- _Task prompt_
Reproduce the data from the line containing "The width and" through the end of the data, with "Memo" changed to "Notes" and nothing else altered. Leave the pictures out of your answer.
begin
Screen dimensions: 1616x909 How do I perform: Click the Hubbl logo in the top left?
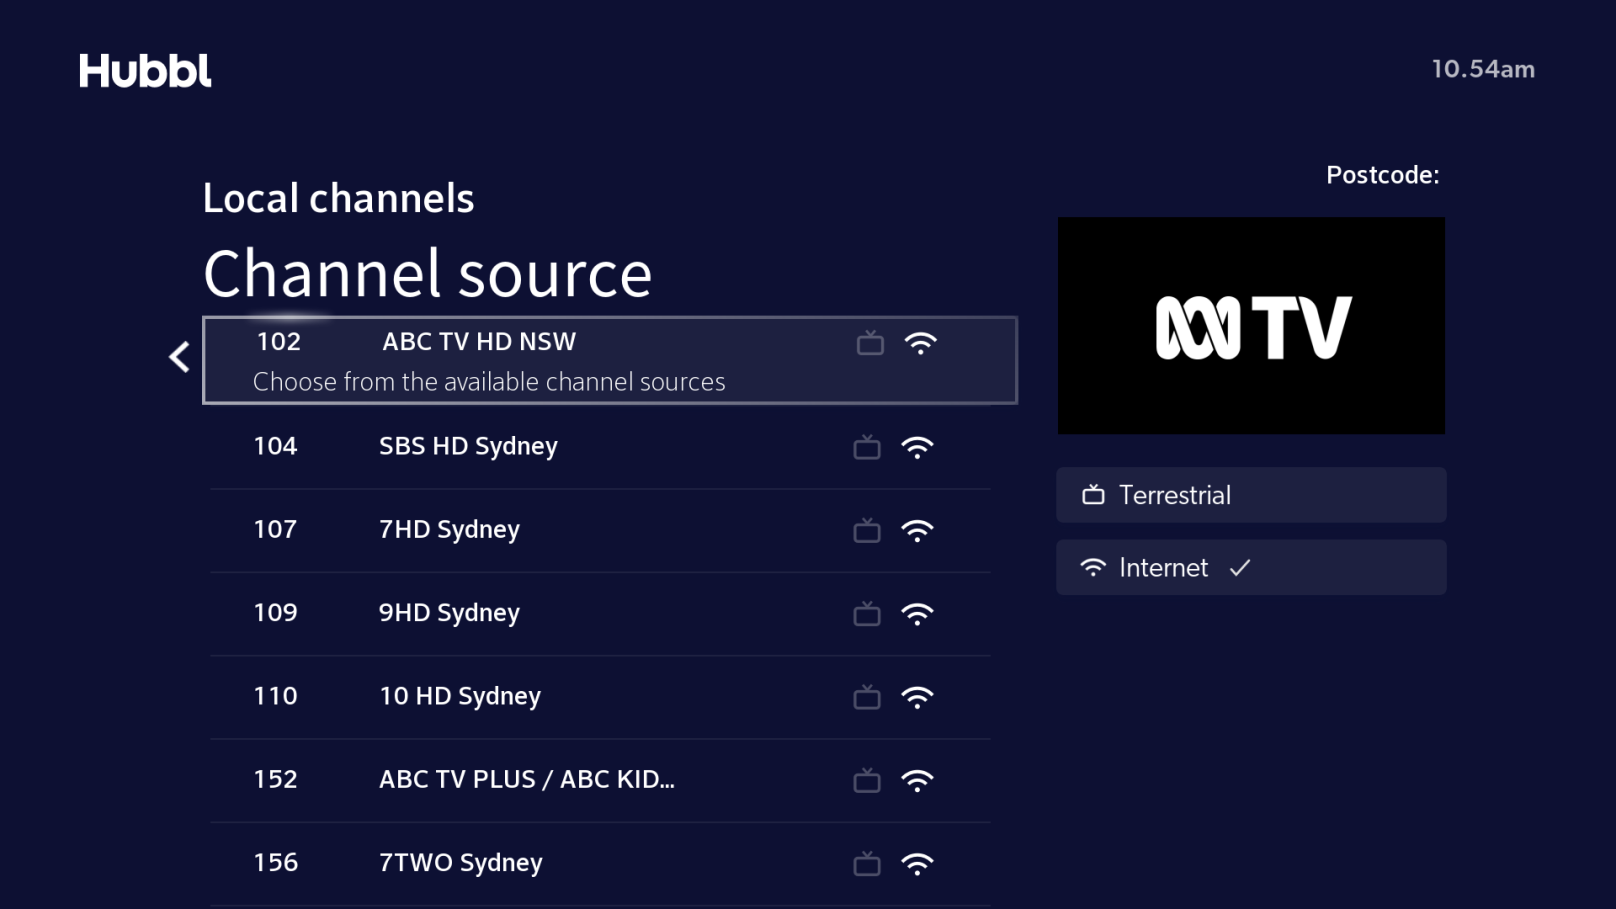(145, 71)
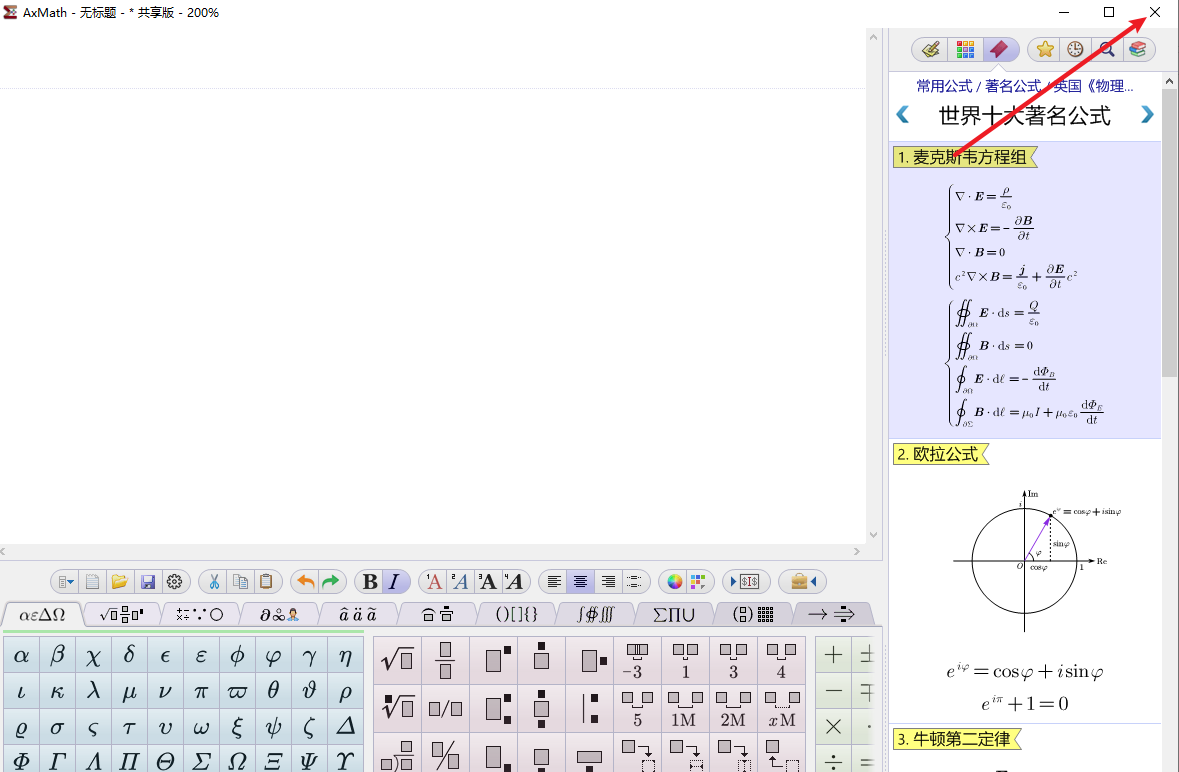The height and width of the screenshot is (772, 1179).
Task: Toggle Italic formatting button
Action: click(x=394, y=582)
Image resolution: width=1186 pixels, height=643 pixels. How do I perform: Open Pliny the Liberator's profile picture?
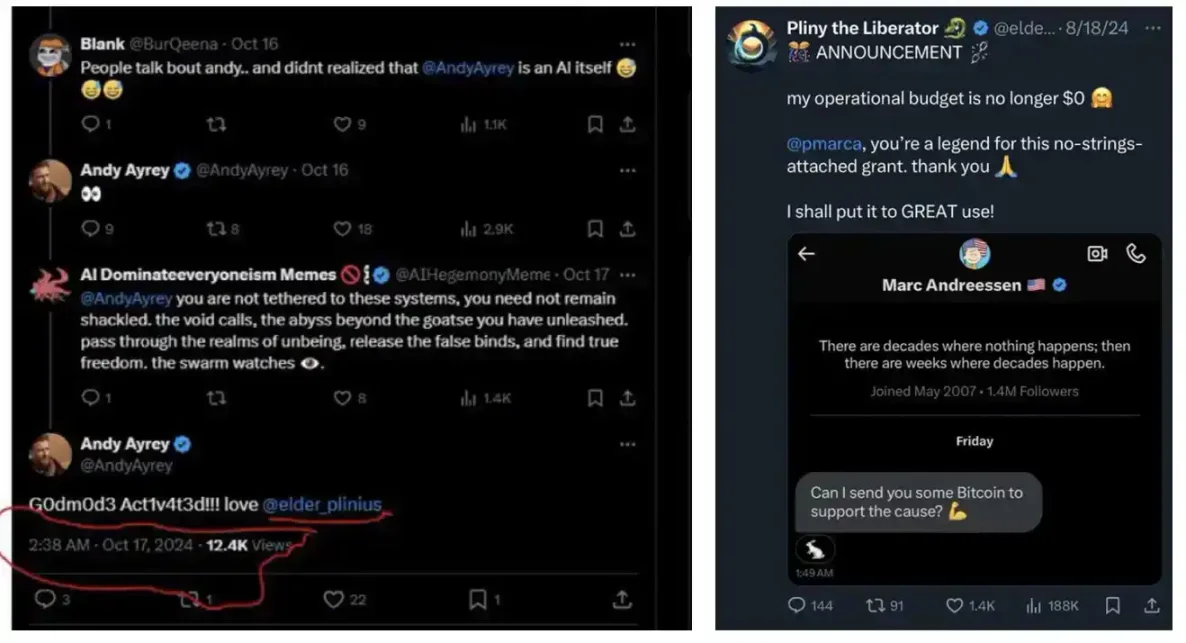(x=752, y=43)
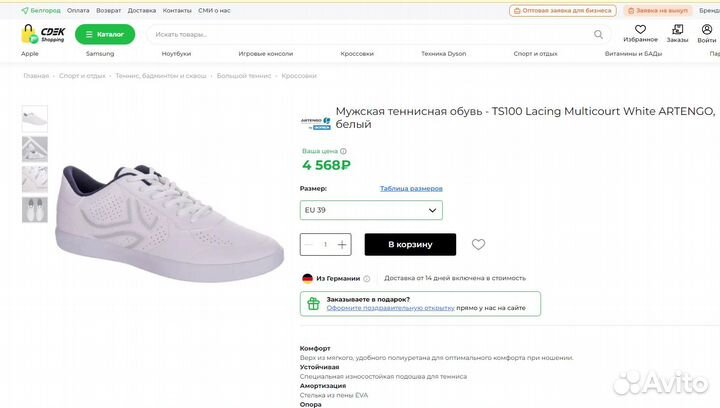Open the Избранное favorites icon

click(x=640, y=31)
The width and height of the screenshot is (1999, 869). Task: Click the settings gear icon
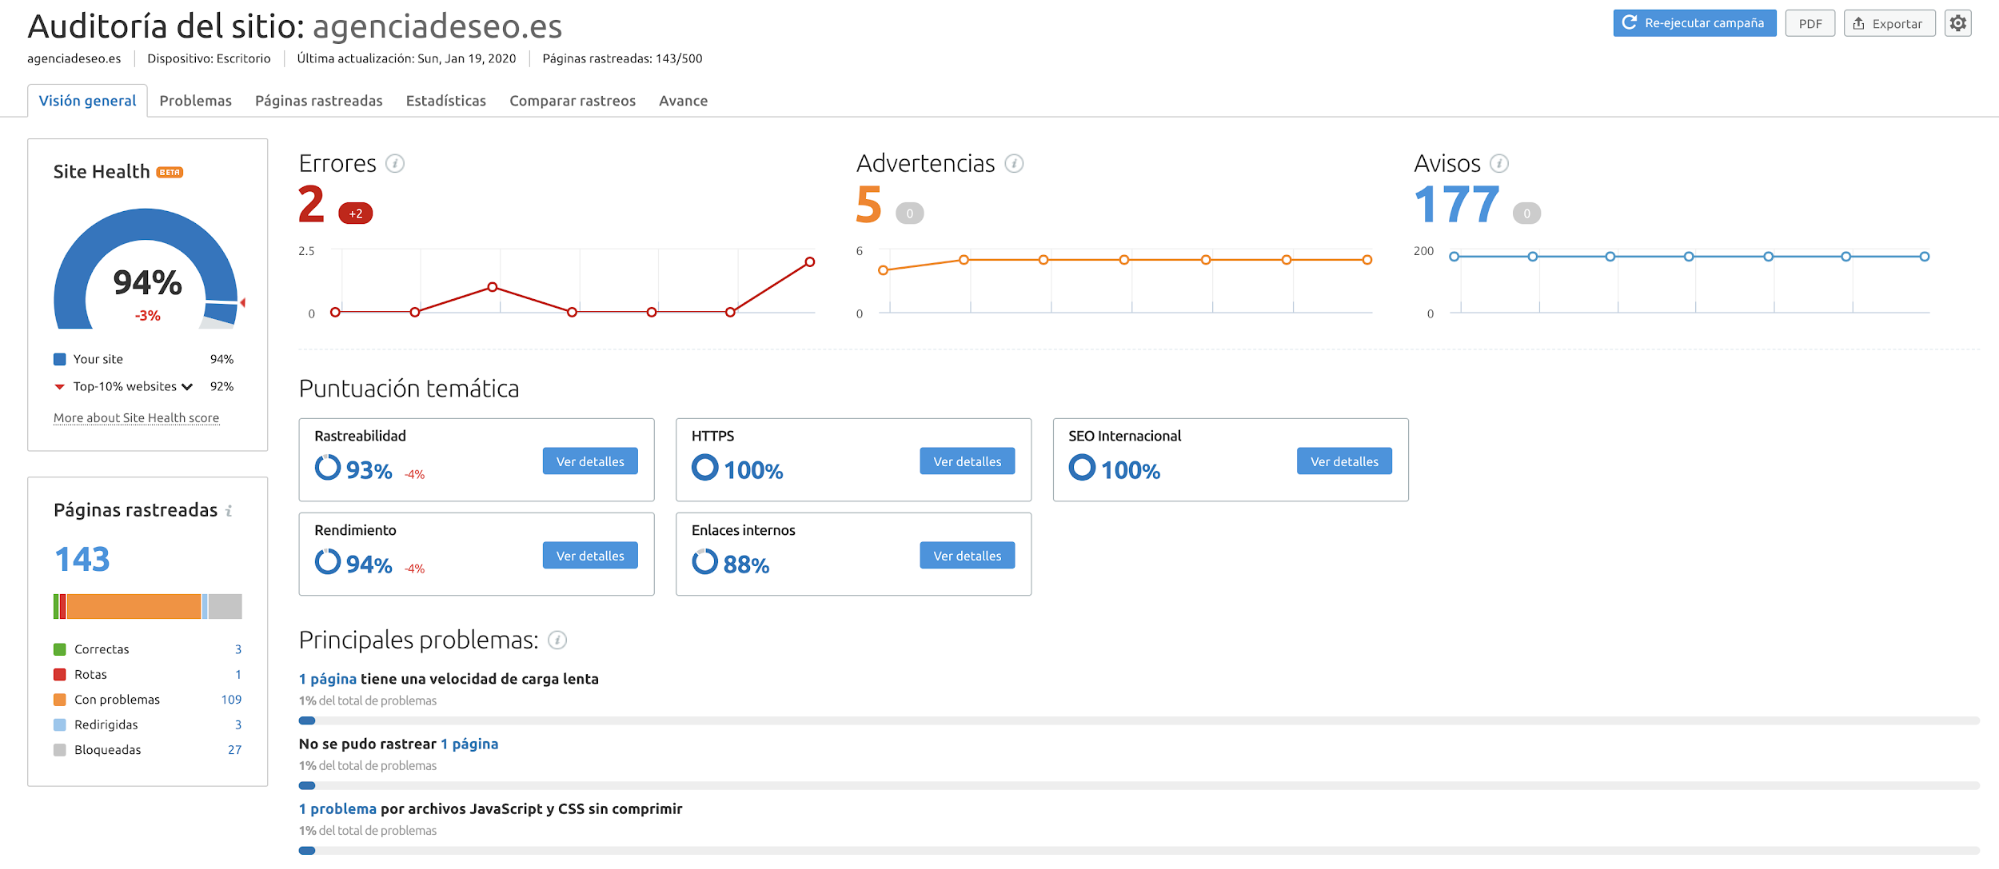(1957, 23)
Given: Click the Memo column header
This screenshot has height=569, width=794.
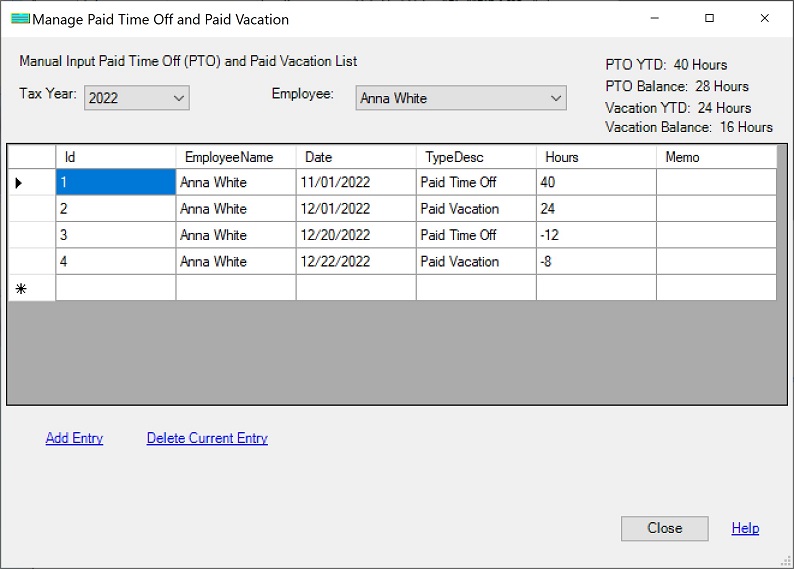Looking at the screenshot, I should point(715,157).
end
- _Task output_
The width and height of the screenshot is (1999, 869). Task: Click the settings gear icon
(1957, 23)
Given: Click the Notes column header
This screenshot has height=569, width=794.
Looking at the screenshot, I should point(715,157).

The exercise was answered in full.